**Отрывок для чтения**

Да, дипломатическая переписка тех лет полна лукавства. Обещания всяческих дивидендов со стороны российских монархов и высших чинов, жалобы  со стороны грузинских царей и князей… В одном из писем Вахтанга, отчаявшегося получить очередное подкрепление, находим: «Грузины не могут так долго воевать, в запасах сказывается недостаток, и они падают духом». Автор приводит и другие свидетельства того, что, дерясь друг с другом за отдельные районы, грузинские правители не раз доказывали, что ставили междоусобицу выше государственных интересов, ибо иначе они «не были бы грузинами своего времени, не понимающими, что большая политика им не по плечу». 


Рассказывая о предательстве Кахетинского царя Константина III (Мамед-кули-хана) в 1723г., автор с горечью признает: 


«Не может быть более яркого доказательства слабости и деморализации грузин того времени, чем это зрелище царя, питавшего широкие политические замыслы и пасующего перед совокупными усилиями – персидского золота, наемного оружия лезгин и «патриотизма» кахетинцев, слепо  служащих мелкому честолюбию их ничтожного царька».

**Показанные данные**
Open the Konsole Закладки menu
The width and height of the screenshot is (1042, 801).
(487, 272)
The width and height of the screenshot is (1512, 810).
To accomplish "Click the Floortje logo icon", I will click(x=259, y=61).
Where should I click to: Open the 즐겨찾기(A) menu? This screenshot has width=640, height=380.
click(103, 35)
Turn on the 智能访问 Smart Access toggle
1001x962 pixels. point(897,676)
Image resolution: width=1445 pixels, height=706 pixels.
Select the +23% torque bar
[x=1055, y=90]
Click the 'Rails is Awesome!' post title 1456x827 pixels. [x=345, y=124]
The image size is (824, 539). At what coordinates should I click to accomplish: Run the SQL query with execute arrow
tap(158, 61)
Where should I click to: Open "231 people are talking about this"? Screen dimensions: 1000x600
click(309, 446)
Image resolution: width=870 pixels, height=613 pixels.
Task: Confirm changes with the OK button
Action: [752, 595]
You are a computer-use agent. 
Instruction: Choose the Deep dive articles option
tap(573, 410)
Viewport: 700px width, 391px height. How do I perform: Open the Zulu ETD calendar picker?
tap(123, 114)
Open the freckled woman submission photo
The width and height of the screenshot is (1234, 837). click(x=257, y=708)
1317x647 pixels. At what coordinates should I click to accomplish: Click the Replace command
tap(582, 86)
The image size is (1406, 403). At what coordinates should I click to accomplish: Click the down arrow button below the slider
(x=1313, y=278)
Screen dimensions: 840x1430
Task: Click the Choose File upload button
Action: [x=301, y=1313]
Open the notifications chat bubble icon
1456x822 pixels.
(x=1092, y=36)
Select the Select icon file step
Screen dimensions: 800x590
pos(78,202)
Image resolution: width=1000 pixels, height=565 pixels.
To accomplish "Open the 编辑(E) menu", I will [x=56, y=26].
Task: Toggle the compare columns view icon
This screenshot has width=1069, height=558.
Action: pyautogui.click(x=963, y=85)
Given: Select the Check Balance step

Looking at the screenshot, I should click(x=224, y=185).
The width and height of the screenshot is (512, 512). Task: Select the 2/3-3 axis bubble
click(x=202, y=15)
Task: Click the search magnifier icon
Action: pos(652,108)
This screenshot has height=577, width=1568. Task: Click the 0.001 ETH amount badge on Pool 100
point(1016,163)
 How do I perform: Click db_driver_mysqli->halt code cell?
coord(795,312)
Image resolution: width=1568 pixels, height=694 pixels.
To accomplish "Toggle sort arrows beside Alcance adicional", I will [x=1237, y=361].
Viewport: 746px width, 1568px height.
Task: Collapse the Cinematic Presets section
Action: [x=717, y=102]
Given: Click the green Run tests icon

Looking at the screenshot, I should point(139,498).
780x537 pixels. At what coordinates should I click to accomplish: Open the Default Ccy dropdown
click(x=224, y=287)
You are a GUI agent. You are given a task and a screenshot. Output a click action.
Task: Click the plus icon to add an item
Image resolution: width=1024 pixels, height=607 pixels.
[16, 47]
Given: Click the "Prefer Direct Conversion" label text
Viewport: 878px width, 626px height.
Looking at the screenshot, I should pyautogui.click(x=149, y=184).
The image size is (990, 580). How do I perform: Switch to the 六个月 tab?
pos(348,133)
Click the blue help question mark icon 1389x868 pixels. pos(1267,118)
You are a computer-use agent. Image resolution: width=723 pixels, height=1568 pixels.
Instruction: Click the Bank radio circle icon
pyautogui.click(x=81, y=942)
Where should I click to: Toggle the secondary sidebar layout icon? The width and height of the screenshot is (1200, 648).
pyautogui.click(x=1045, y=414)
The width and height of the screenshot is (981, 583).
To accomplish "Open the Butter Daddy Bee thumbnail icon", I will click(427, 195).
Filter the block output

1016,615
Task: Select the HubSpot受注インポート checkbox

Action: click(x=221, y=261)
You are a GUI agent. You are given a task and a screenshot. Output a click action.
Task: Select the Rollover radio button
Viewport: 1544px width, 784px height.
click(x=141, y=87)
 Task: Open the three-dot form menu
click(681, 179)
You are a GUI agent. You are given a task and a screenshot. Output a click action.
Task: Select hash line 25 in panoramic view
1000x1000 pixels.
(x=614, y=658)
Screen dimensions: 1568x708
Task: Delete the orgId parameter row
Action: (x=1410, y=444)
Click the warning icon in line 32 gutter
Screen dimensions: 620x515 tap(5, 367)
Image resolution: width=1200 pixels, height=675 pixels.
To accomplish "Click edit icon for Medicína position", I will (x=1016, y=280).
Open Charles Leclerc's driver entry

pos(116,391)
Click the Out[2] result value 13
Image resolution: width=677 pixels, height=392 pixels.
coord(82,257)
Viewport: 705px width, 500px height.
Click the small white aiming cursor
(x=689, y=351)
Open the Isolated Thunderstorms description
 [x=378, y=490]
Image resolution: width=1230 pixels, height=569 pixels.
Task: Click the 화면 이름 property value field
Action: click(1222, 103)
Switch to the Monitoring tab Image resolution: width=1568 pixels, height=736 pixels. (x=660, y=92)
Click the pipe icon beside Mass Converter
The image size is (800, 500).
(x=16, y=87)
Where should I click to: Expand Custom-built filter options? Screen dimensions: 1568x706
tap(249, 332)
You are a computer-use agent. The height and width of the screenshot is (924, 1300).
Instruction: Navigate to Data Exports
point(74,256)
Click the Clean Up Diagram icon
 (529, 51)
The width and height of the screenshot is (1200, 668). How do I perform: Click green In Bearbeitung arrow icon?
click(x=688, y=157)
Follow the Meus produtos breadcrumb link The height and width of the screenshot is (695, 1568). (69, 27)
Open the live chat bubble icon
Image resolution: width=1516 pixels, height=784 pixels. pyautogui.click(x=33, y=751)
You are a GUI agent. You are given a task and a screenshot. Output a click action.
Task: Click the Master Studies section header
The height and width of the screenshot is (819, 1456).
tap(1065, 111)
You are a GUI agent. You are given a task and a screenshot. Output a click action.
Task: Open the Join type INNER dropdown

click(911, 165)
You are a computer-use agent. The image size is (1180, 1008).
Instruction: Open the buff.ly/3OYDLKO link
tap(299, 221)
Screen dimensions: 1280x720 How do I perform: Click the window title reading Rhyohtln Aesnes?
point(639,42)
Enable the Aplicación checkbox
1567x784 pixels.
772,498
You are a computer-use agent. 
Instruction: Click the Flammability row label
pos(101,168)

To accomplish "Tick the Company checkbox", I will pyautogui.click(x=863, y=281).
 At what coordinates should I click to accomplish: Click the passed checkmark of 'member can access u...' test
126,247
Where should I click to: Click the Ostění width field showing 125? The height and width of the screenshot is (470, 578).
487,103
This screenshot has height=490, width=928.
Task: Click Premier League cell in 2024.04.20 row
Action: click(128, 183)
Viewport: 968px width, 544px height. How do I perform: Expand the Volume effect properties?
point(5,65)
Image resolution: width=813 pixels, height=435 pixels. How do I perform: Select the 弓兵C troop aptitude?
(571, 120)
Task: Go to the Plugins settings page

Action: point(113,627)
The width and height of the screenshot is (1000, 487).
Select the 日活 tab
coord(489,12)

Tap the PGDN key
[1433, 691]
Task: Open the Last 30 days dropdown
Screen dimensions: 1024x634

**Задания**
- a) Изложи отрывок о грузинских царях в двух предложениях.
- b) Продолжи отрывок о грузинских царях, начав сразу после завершающей его цитаты.

**Ответы к заданиям**
- a) Дипломатическая переписка тех лет полна лукавства: российские монархи и высшие чины обещали дивиденды, грузинские цари и князья жаловались, а Вахтанг писал, что грузины не могут долго воевать и падают духом. Автор показывает, что грузинские правители ставили междоусобицу выше государственных интересов, и с горечью называет предательство кахетинского царя Константина III в 1723 году ярким доказательством слабости и деморализации грузин того времени.

- b)
Не меньше упреков высказано и в адрес российских императоров, исходивших в своих действиях или бездействии в отношении Грузии, прежде всего, из своей стратегии в регионе. Отступление Петра от трактата 1724 года и признание оккупации Грузии Турцией, конечно, – один из самых противоречивых эпизодов того времени. Но вспомним и другие эпизоды. 


Лето 1723 года. Вахтанг прибывает в крепость св. Креста, построенную Петром в Судаке. Вместе с ним выезжают более тысячи грузинских царевичей, вельмож, церковных иерархов. Положено начало долгой «северной» грузинской эмиграции (восход Солнца «сместился» на Север…). Оценки в Грузии значения этой эмиграции всегда были различными - от восхвалений исключительных достижений в отечественной науке, культуре, образовании - до обвинений уехавших в двойной лояльности и даже в предательстве интересов родины.


Характерно, что, вопреки многим историческим свидетельствам о трепетном отношении Петра и его окружения к представителям грузинской царской семьи, к эмиграции, З.Авалишвили находит в действиях Петра лишь политические мотивы: 


«Расчеты и планы грузин нимало его не интересовали, он видел в Вахтанге одно лишь орудие своей политики, а в грузинах – элемент, которым он был не прочь заселить свои прикаспийские  приобретения, нужный ему военный материал… Многолюдство свиты Вахтанга не только не шокировало русское правительство – напротив, были разочарованы тем, что так мало грузин привез с собой Вахтанг! Словом, старались извлечь пользу и из свиты, и из царя».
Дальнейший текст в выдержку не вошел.